*What is expected*
Could you repeat exactly the lines from the one containing "You are a computer-use agent." through the last line of the records, with no pictures?

--- Entries shown Enclosed Below ---

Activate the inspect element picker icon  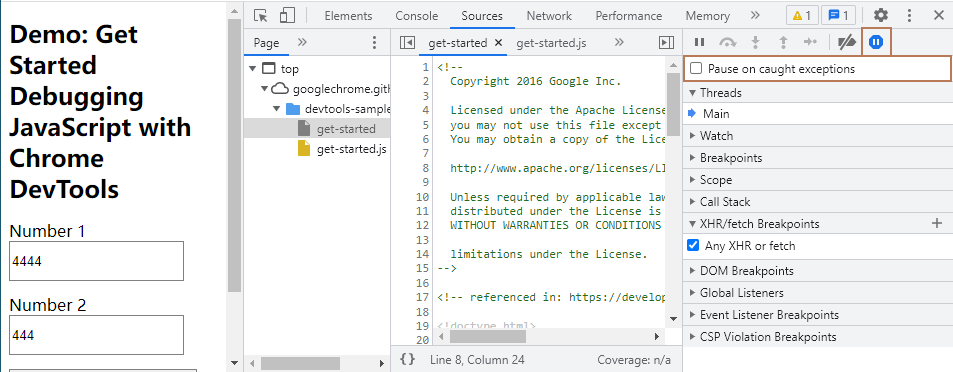261,16
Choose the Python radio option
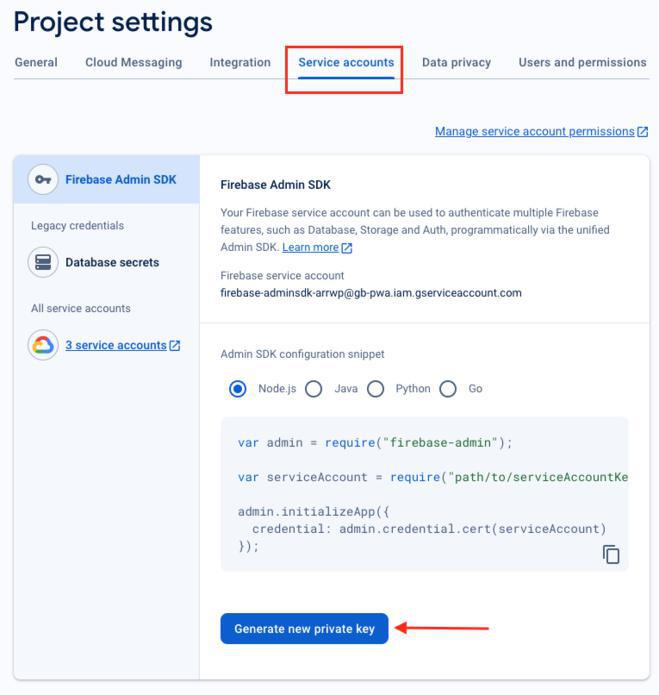Screen dimensions: 659x695 [x=375, y=389]
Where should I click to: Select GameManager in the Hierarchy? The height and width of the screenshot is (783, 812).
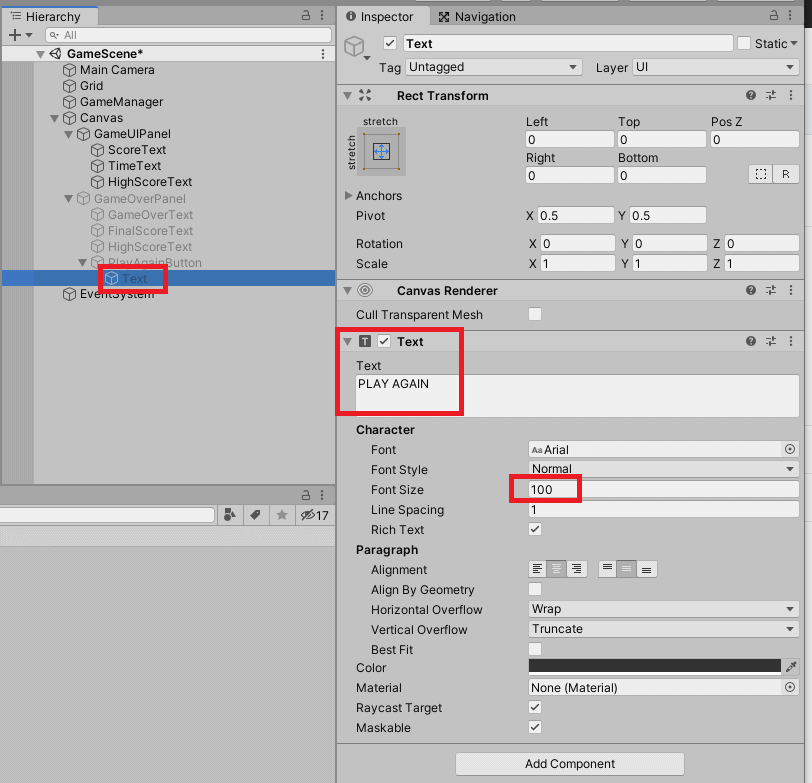[121, 102]
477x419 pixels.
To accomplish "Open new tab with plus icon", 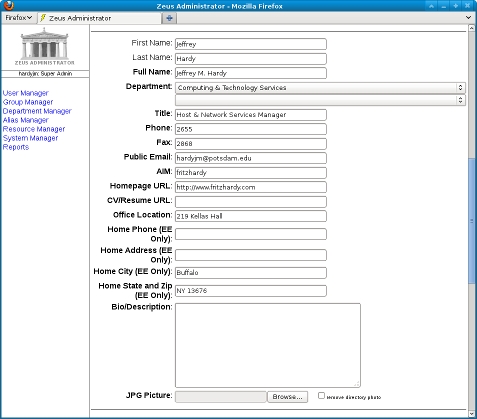I will pos(169,18).
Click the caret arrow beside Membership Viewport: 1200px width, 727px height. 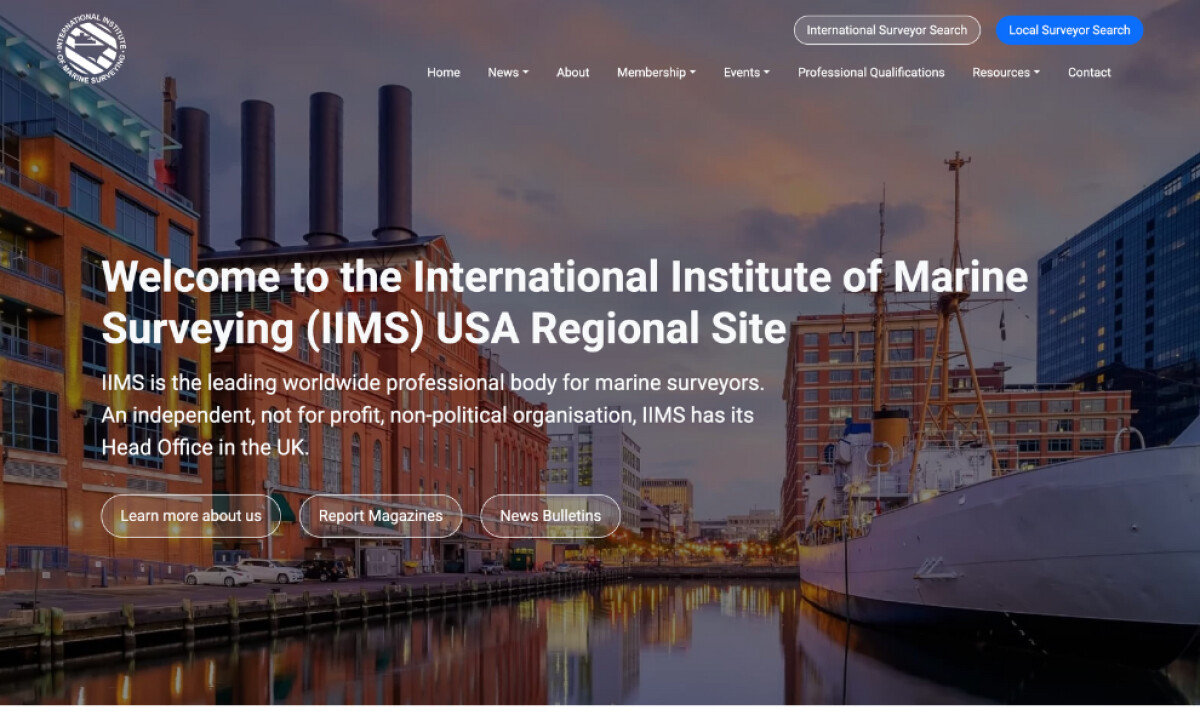[x=693, y=73]
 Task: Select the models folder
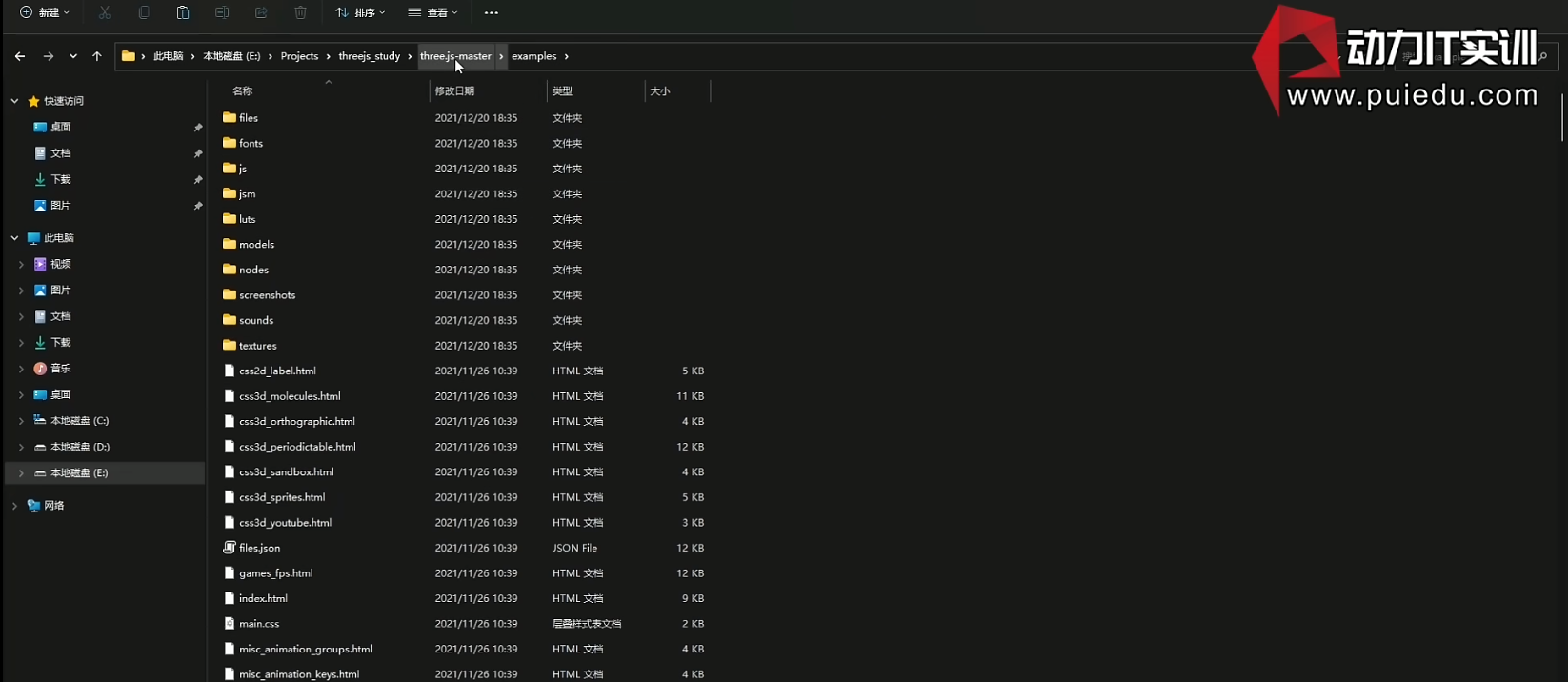pos(256,244)
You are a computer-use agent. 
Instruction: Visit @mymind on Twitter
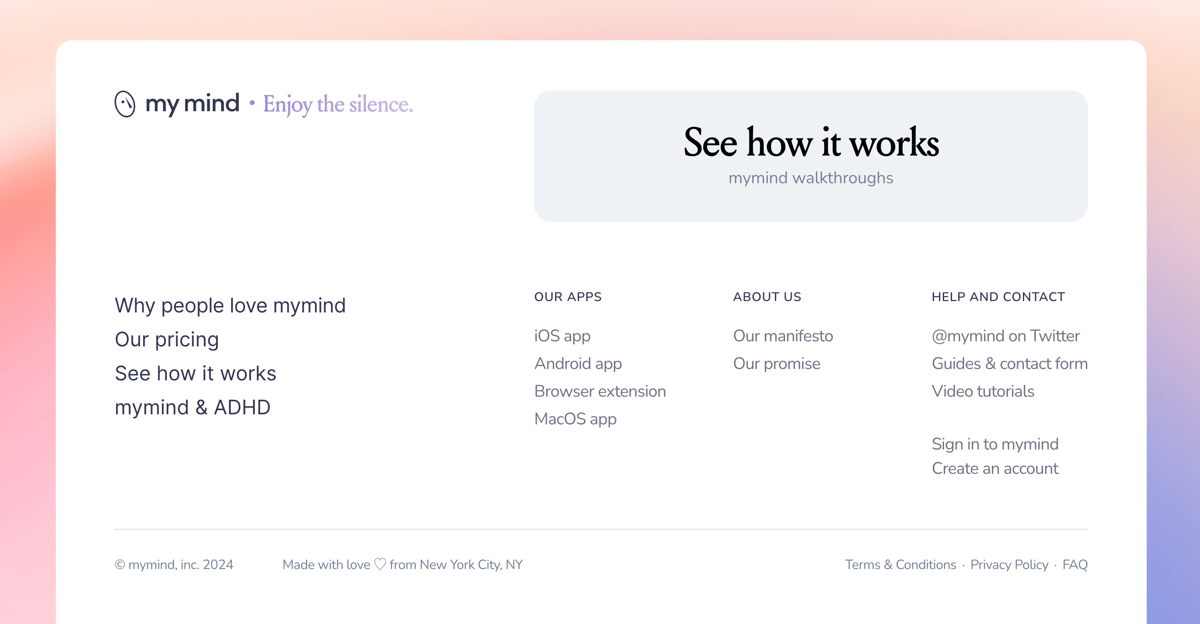click(1006, 336)
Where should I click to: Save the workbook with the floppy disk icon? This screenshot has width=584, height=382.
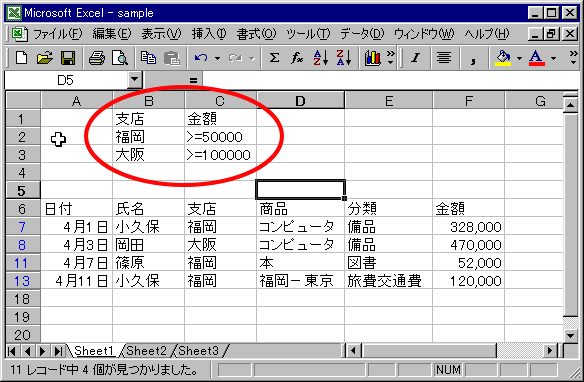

--- End of Enclosed Entries shown ---

*Answer*
You are a computer-use agent. 
Instruction: Visit @mymind on Twitter
click(1006, 336)
Where should I click to: Save the workbook with the floppy disk icon? This screenshot has width=584, height=382.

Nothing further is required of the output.